Addiction, Drugs, Opioids

A New Paramedic Policy May Guide Overdose Patients Into Treatment

Photo by Mat Napo on Unsplash

By Christine Vestal
Stateline

As the number of opioid overdose deaths continues to surge across the United States, some experts stress the urgency of providing the addiction treatment medication buprenorphine to drug users as soon as possible, on the scene of an overdose.

Not only does buprenorphine help people with an opioid use disorder resist cravings and stay away from drugs, but it also protects patients from the increasingly likely possibility that they will end up using an illicit drug laced with fentanyl and die. 

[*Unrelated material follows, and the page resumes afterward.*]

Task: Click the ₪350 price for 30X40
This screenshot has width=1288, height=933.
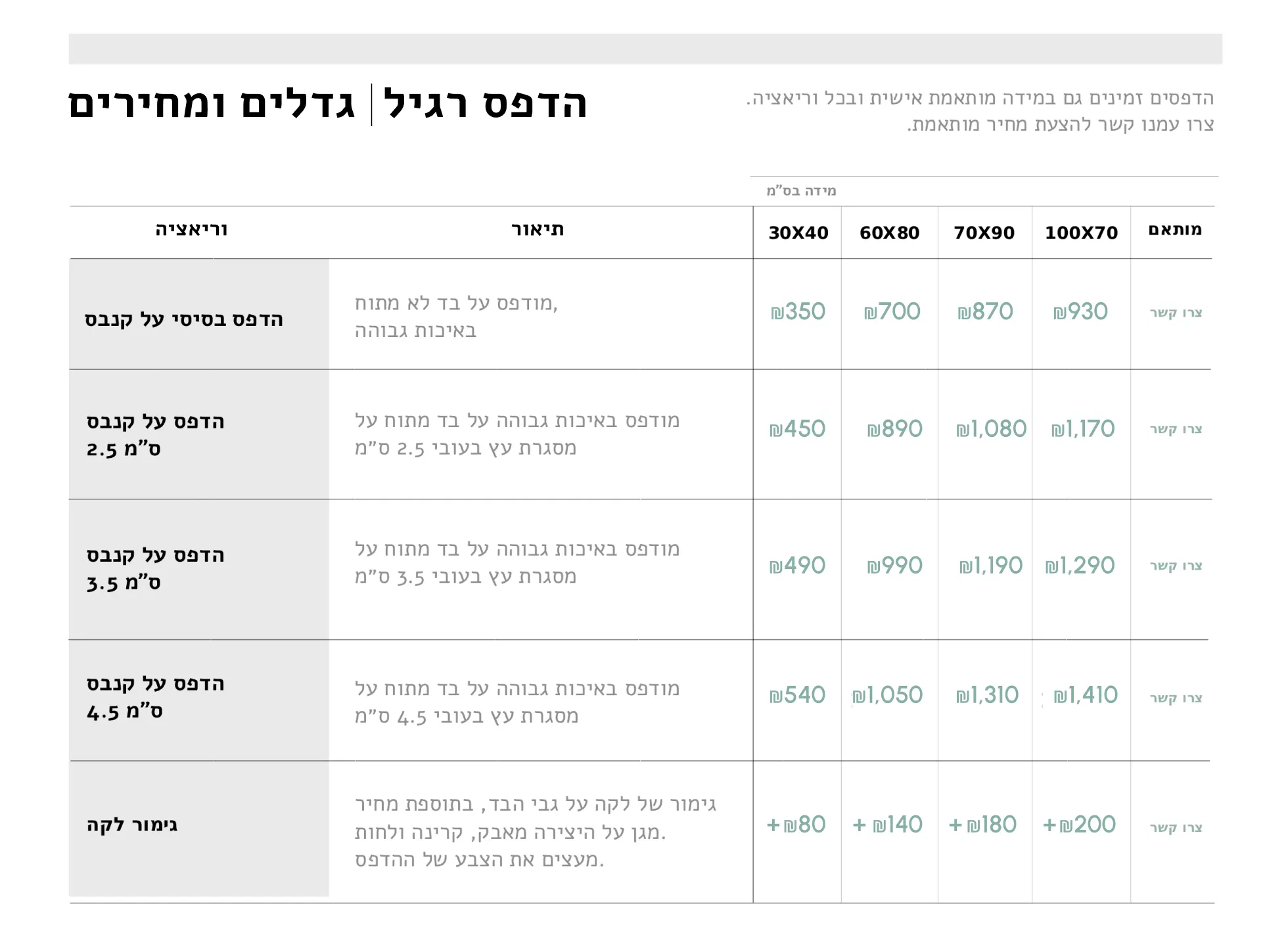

Studies have found that overdose patients have at least a 1 in 10 chance of dying from a subsequent overdose in the following year. 

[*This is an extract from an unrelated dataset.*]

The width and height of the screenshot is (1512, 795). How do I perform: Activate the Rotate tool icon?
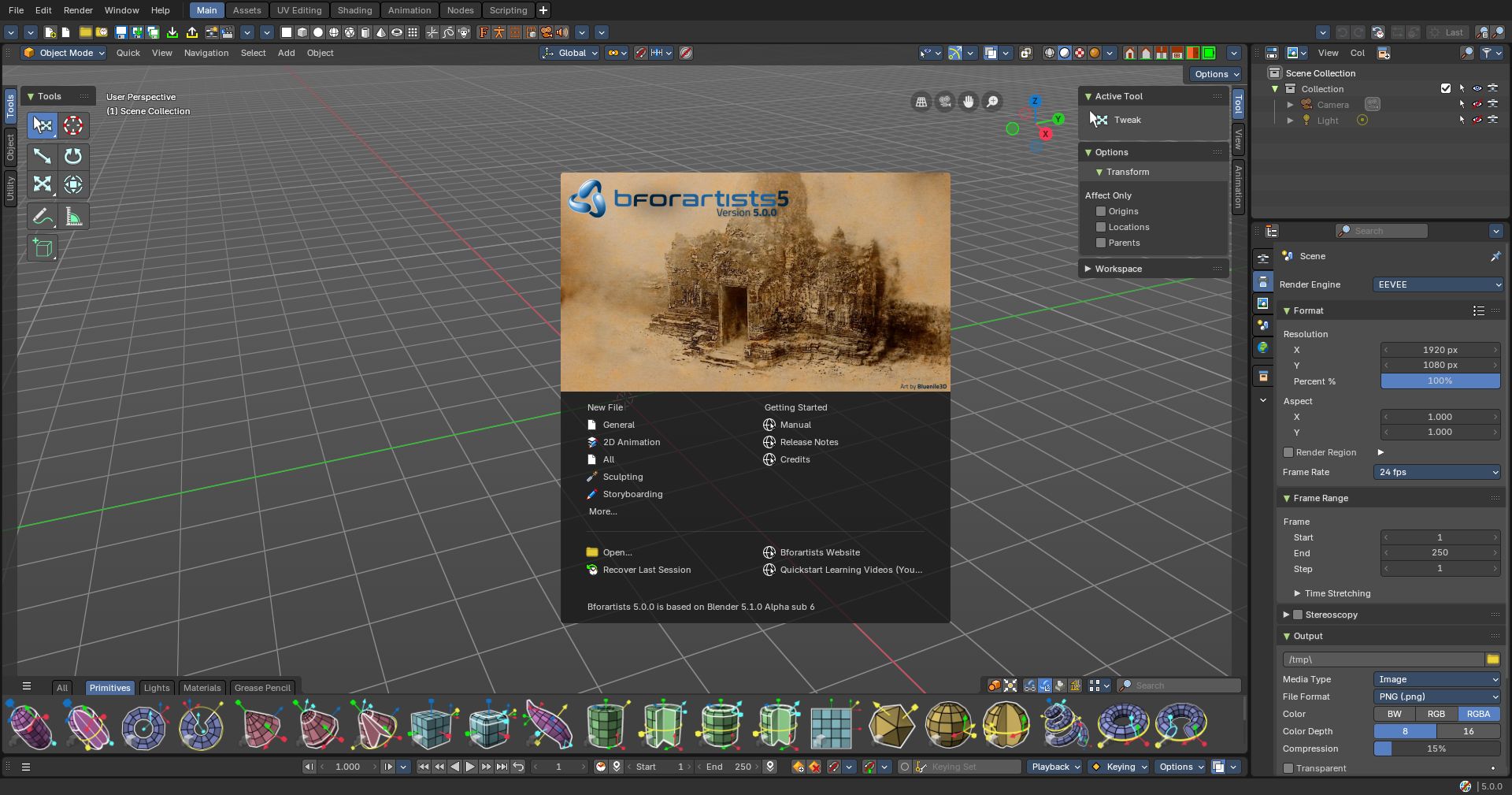[x=73, y=156]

But no ambulances routinely carried buprenorphine until 2019, when a group of paramedics in Camden, New Jersey, became the first to receive training on the addiction medication, and ambulances in the state were authorized to carry it.

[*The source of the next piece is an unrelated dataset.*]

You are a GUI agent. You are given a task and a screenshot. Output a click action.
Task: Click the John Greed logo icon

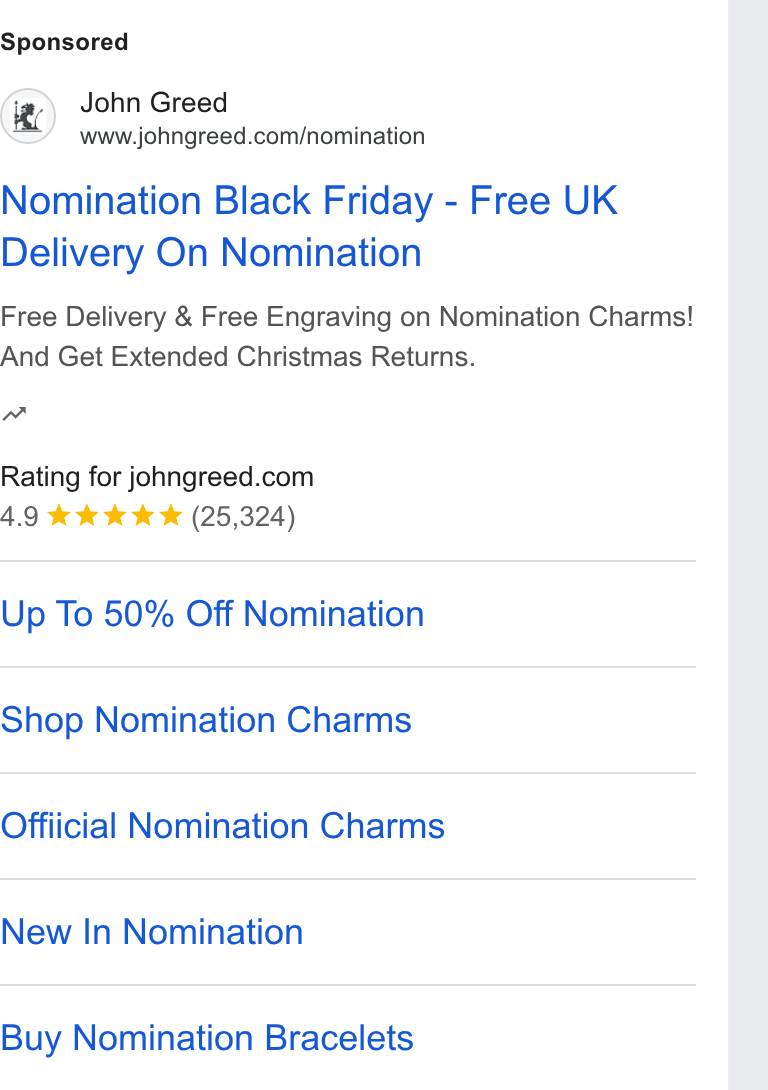point(28,116)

Since then, emergency medical teams in a few locations have started similar programs. Still, on-the-scene administration of buprenorphine has failed to take off nationally.

Researchers from Johns Hopkins School of Public Health and the Cooper Medical School of Rowan University hope to change that. 

They published a study this month that, for the first time, provides evidence that administering buprenorphine in the first few critical minutes after an overdose patient wakes up resulted in a substantial number of patients seeking treatment within 30 days.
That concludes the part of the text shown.